Just the three runners lining up for Saturday's King George VI & Queen Elizabeth Stakes at Ascot underlines just how select Europe's middle-distance elite are.
Anthony Van Dyck’s late defection on Friday evening makes it the smallest King George field ever.
However, that one of them is Enable will still supply enough fascination for many as the superstar mare tries to become the first triple-winner of British racing's traditional midsummer highlight.
Her jockey Frankie Dettori will try to equal Lester Piggott's seven King George victories and his tactical battle against a pair of Aidan O'Brien opponents adds a layer of intrigue.
Nevertheless the concentration of top-class horses in so few hands is underlined by such a small turnout.
Not only that but what might have been Enable’s biggest threat, her old rival Magical, has been diverted by the Ballydoyle team to Sunday’s Tattersalls Gold Cup at the Curragh.
Magical looks to face a straightforward task against a handful of opponents including her stable companion Armory, the sole three-year-old to avail of the rescheduled €250,000 race being open to the classic generation in this unque year.
This weekend's biggest Group One field is actually in Germany where Joseph O'Brien's progressive four-year-old Patrick Sarsfield has a first start at the top level on Sunday.
That is in the Grosser Preis Bayerisches Zuchtrennen over a mile and a quarter, due off at 2.20 Irish-time.
O'Brien has engaged local jockey Adrie De Vries to ride the Meld Stakes winner whose half dozen rivals include the Godolphin pair Barney Roy and Spotify.
If the overall picture smacks of a tiny cadre of top-class middle-distance talent in the possession of an even tinier number of owners, spread too thinly on too many opportunities, there is still no disputing the King George’s position at centre-stage.
Some of her more mawkish press might be offputting but over three seasons Enable has proved herself a truly top-class talent possessed too of remarkable durability.
The ultimate goal of her fifth season in training is a record third Arc victory in Paris in October.
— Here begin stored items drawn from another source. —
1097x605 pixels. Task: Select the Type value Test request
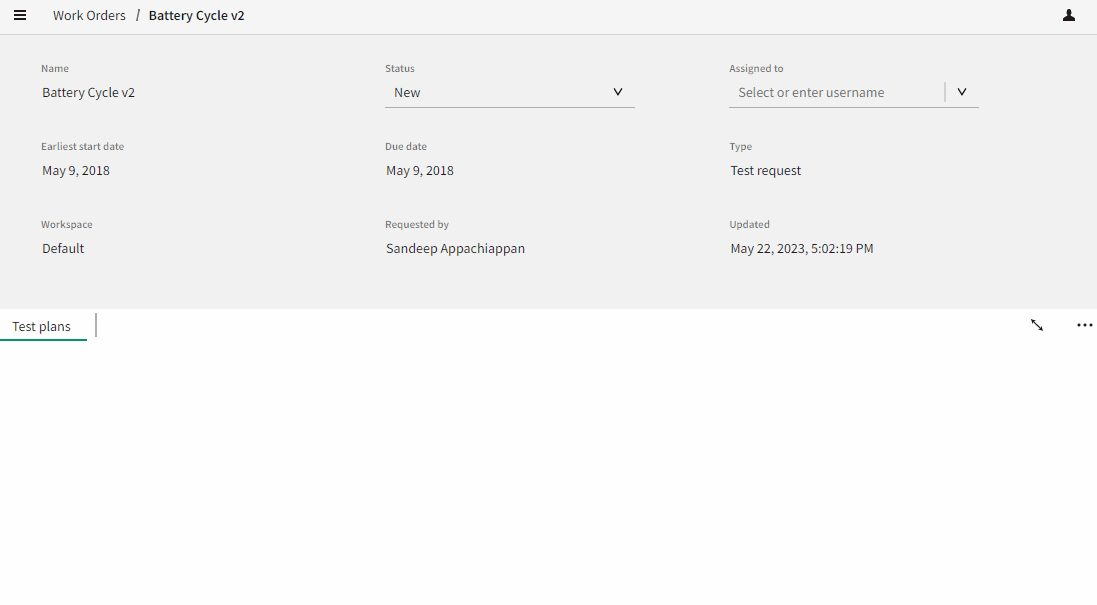pos(765,170)
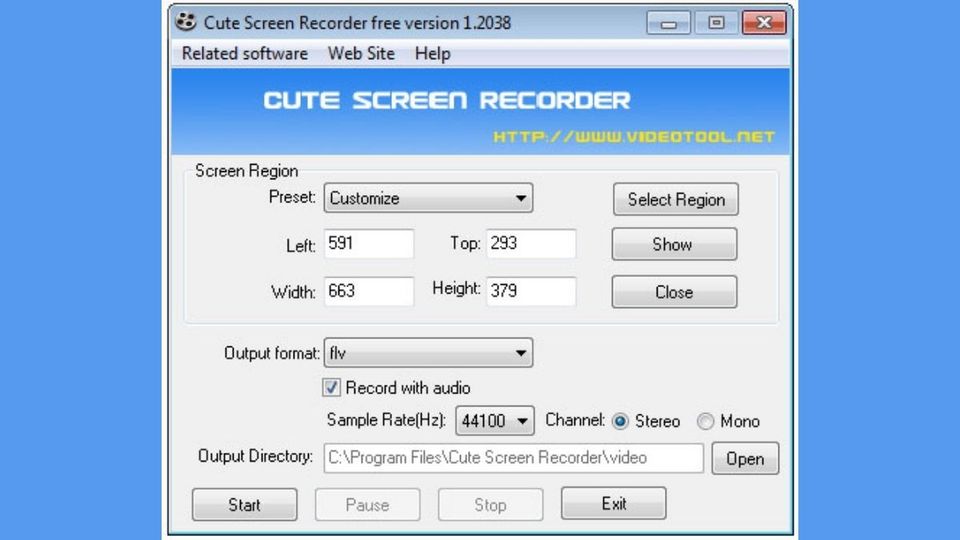Click the app icon in title bar
960x540 pixels.
coord(186,22)
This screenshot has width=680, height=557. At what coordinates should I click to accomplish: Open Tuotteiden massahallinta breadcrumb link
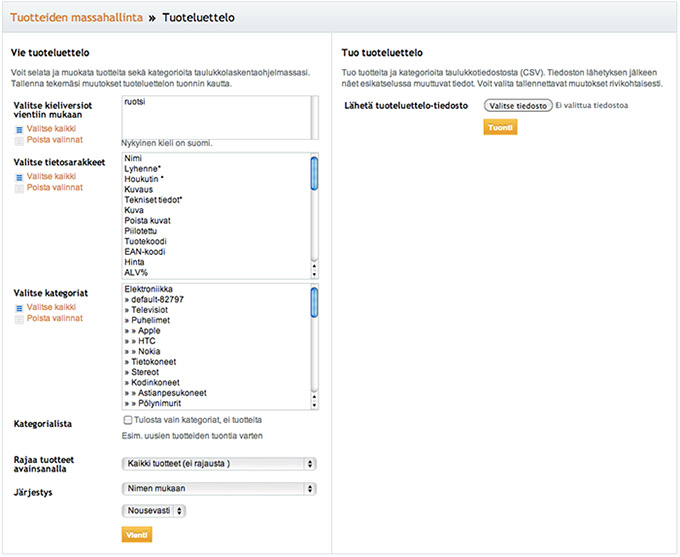pyautogui.click(x=75, y=17)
But before she can complete a unique King George hat-trick, eclipsing both Dahlia and Swain who also won it twice.
On official ratings Enable has half a stone in hand and is widely expected to step up for her comeback run at Sandown when shading the race-fit Japan as they chased home Gahaiyyath.
Whatever the numerical aspect there’s little arguing with the quality of a race that also includes last year’s pace-forcing Irish Derby winner, Sovereign.
These are the type of older horses the King George is designed to attract and how the Ballydoyle team deploys them to best effect will be fascinating.
The question of ‘team tactics’ has cropped up once again this season in relation to O’Brien, including last month’s St James’s Palace Stakes.
The Irishman has always insisted each of his horses runs on his merits but even Anthony Van Dyck’s defection might not persuade some to dismiss such matters in a context such as this.
Enable's trainer John Gosden has plainly been unhappy in the past with tactics used in Enable's races, most notably in the 2018 Breeders Cup Turf.
He has already predicted a “tactical cat and mouse game” but downplayed the likelihood of anything “sinister” as he put it.
“I don’t expect to see a repeat of a Group One run there on the Saturday of Royal Ascot,” Gosden said. “I would have thought that we’re all above all that now, I really would. If I’m concerned about that going into a race, that’s not a good thing.”
Both Gosden and O’Brien are pursuing a fifth King George success. Dettori is after a seventh victory. But the most important number of all could yet be a record third win for Enable.